Warden Gavin snapped this jack snipe from the tractor whilst topping at Carlton Marshes. The jack snipe is a small wading bird, similar to the more familiar common snipe. Unlike their cousins, jack snipe are just winter visitors to the UK, spending the summer breeding on waterlogged bogs in northern Europe. Jack snipe are secretive birds, often hidden in thick vegetation on marshes, wet grassland and in reedbeds. They use their long bill to probe the mud for insects, worms and even plant material, moving in a slight crouch and constantly bouncing up and down as if their legs were made of springs. 

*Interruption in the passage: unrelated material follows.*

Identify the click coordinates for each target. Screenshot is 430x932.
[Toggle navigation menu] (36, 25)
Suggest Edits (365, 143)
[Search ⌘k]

Jack snipe - Gavin Durrant

Jack snipe - Gavin Durrant 

Hornet’s nest

This beautifully elaborate hornet’s nest has been buzzing with life at Hutchison’s Meadow this week. Much less aggressive than the common wasp, the hornet is an important pollinator and a predator of species that feed on plants and crops, so can also be a gardener's friend. This nest was found on the root plate of an old fallen oak, proving the value of leaving dead wood in situ where possible.

Before and after volunteer work party

Our volunteer team have been busy clearing birch scrub at Blaxhall Common. While scrub is valuable wildlife habitat in itself, some scrub clearance on heathland is essential to maintain the open habitat, and the resulting bare ground is important for rare heathland plants and invertebrates.